A person with ptosis cannot lift one or both of their eyelids all the way, usually because of a malformed eyelid-lifting muscle. The affected eyelid may droop only slightly, or it may droop enough to partially or completely cover the pupil, restricting or obscuring vision. Ptosis may be inherited, be present at birth, or occur later in life. When ptosis is mild, treatment may be desired for cosmetic reasons, but is not medically necessary. When ptosis is severe enough to obstruct vision, it may result in a condition called amblyopia and treatment is usually beneficial.

Type of ptosis:

  • Congenital ptosis is present at birth. Caused by poor development of the eyelid lifting muscle, called the levator. Although usually occurring as an isolated problem, children born with ptosis may also have eye movement abnormalities, muscular diseases, lid tumors, or neurological disorders. Congenital ptosis usually does not improve with time. When an infant is born with moderate or severe ptosis, treatment is necessary to allow normal visual development and prevent amblyopia. It (also called lazy eye) is a condition in which one eye does not develop good vision. This condition is usually caused by strabismus, where the brain basically shuts off one of the misaligned eyes to avoid double vision. If the weak eye is not used in early development, vision in that eye will often be permanently damaged or possibly lost. Amblyopia may occur in a child with ptosis if the lid is drooping severely enough to block vision or if there is associated astigmatism. Ptosis can also hide a misalignment or crossing of the eyes that can itself cause amblyopia. A drooping upper eyelid is the primary sign of ptosis. Children with ptosis will often tip their heads back into a chin-up posture to see underneath their eyelids or raise their eyebrows in an effort to raise their lids. Finally, ptosis may negatively affect a child’s appearance.
  • Adult Ptosis is caused by the separation of the levator muscle tendon from the tarsal plate (a structure within the eyelid). This can occur as a result of aging, after cataract or other eye surgery, or from an injury. Adult ptosis may also occur as a complication of other diseases, such as diabetes, involving the levator muscle or its nerve supply. Or, it may occur when movement of the levator muscle is restricted, as may happen in the case of an eyelid tumor. The most obvious sign of adult ptosis is a drooping upper eyelid. There may be some vision loss in the upper field of vision or fatigue and headaches from attempting to elevate the drooping lid. In a similar fashion to children with ptosis, adults with ptosis will often tip their heads back to see past their eyelids or raise their eyebrows in an effort to raise their lids.” “Your ophthalmologist may use blood tests, X-rays or other diagnostic tests to determine the cause of the ptosis and plan the best treatment. Treatment, when necessary, is usually surgical. When the levator has separated from the tarsal plate, reattachment of the muscle can correct the ptosis. Sometimes a small tuck in the lifting muscle and eyelid can lift the lid sufficiently. More severe ptosis requires greater tightening of the levator muscle. Before embarking on a surgical treatment, be aware that as with any surgery, ptosis surgery has risks involved, including infection, bleeding, and reduced vision. These complications occur very infrequently. A temporary inability to fully close the eye after ptosis surgery is not uncommon. Lubricant drops and ointments are usually helpful in this situation. It is also important to know that although improvement of the lid height is usually achieved; perfect symmetry in the height of the two eyelids and full eyelid movement is sometimes not achieved.

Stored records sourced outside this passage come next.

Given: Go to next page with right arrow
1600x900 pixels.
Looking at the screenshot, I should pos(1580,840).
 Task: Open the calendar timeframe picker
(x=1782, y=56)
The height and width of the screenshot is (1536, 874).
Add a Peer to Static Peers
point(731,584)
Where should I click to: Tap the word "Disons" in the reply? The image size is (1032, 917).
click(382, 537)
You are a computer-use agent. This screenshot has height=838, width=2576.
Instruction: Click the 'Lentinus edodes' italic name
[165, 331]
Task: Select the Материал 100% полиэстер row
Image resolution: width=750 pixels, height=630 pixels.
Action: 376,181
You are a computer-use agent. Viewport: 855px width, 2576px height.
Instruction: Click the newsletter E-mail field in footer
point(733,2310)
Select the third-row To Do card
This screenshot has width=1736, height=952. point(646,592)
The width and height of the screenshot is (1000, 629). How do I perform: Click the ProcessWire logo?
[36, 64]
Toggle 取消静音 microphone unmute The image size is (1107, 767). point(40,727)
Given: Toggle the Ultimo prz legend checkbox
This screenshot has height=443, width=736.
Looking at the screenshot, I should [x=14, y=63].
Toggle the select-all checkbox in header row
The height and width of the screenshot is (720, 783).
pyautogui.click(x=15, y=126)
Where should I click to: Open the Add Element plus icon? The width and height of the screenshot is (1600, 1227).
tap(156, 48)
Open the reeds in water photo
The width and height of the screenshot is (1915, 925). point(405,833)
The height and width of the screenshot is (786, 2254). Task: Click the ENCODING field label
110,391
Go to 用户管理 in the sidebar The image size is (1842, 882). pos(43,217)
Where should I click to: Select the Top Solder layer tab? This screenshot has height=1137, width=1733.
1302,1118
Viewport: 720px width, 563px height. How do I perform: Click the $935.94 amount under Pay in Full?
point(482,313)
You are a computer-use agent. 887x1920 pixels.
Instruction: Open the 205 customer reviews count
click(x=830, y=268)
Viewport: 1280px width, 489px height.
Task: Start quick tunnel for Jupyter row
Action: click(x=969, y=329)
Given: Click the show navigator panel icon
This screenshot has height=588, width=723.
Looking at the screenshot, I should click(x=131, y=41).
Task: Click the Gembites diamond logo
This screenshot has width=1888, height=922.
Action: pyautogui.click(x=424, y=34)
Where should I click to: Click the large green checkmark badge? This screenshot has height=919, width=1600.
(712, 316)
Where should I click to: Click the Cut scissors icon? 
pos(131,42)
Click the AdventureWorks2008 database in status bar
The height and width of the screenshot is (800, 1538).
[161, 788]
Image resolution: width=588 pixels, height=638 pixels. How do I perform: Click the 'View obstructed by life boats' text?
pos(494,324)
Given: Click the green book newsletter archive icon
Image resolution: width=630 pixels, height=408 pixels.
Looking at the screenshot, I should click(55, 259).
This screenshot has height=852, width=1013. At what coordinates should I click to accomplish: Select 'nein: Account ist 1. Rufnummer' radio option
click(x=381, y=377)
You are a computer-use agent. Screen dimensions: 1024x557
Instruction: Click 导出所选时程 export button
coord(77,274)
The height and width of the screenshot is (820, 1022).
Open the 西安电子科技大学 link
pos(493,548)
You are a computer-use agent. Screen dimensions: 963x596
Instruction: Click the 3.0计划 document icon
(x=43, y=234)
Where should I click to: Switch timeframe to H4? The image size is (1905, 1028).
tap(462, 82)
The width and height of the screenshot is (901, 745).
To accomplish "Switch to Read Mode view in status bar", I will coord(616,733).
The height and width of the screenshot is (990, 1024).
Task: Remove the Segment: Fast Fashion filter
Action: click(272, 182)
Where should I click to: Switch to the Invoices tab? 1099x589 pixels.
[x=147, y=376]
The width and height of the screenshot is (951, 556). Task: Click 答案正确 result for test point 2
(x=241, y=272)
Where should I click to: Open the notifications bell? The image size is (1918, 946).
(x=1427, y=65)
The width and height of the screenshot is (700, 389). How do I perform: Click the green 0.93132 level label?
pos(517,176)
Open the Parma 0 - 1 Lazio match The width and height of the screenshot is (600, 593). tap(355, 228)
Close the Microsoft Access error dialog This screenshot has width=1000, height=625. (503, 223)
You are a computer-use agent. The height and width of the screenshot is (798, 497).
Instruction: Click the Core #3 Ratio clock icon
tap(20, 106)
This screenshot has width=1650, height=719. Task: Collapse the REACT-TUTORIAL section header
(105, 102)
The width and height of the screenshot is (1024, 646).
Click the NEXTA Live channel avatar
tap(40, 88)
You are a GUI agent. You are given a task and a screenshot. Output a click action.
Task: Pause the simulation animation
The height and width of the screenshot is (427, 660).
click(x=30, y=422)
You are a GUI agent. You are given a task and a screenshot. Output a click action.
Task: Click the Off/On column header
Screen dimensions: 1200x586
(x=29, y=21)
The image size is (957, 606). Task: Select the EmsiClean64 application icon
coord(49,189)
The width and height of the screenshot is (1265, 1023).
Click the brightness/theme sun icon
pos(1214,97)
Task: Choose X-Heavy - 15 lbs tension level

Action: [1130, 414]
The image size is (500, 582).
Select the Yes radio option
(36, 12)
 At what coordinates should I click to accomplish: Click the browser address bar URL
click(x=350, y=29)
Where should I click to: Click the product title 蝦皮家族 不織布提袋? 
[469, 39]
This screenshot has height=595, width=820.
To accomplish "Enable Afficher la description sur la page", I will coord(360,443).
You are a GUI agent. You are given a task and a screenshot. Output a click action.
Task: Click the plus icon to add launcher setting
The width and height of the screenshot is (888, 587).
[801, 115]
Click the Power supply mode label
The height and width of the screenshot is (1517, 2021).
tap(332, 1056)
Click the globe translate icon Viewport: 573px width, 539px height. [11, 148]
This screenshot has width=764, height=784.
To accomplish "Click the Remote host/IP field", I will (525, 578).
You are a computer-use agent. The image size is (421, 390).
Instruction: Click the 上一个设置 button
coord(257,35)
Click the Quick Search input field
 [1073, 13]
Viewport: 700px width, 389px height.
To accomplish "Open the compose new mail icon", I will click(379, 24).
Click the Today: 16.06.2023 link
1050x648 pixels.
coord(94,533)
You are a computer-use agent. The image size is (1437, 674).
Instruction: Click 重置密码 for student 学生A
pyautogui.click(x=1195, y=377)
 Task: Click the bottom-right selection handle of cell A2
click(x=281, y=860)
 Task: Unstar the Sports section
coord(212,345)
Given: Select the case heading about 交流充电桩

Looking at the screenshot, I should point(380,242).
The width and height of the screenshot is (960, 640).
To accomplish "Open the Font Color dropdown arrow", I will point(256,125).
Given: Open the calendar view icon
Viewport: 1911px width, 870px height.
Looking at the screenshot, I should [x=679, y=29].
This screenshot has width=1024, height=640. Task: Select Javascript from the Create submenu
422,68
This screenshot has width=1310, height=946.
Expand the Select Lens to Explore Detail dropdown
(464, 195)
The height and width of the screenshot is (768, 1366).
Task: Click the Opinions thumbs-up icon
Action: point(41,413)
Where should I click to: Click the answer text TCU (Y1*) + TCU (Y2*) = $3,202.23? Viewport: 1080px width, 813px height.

The treatment for ptosis is surgery, although there are a few rare disorders that may be treated non – surgically with medications. In determining whether surgery is advisable, an ophthalmologist considers the individual’s age, the severity of the ptosis, and whether one or both eyelids are involved. Treatment depends on the type of ptosis and is usually performed by an ophthalmic plastic and reconstructive surgeon, specializing in diseases and problems of the eyelid.

  • Surgical procedures include:
  • Levator resection
  • Müller muscle resection (superior tarsal muscle)
  • Frontalis sling operation
    Measurement of the eyelid height, evaluation of the eyelid’s lifting and closing muscle strength, and observation of the eyes’ movements aid the doctor in determining what surgical procedure is best. During surgery the levators are tightened. In severe ptosis, when the levator muscle is extremely weak, the lid can be attached or suspended from the brow so that the forehead muscles do the lifting. Any child with ptosis, whether they have surgery or not, should be examined on a yearly basis by an ophthalmologist for amblyopia, refractive errors, and other associated conditions. Even after surgery, focusing problems may develop as the eyes grow and change.
    Ptosis that is caused by a disease will improve if the disease is treated successfully.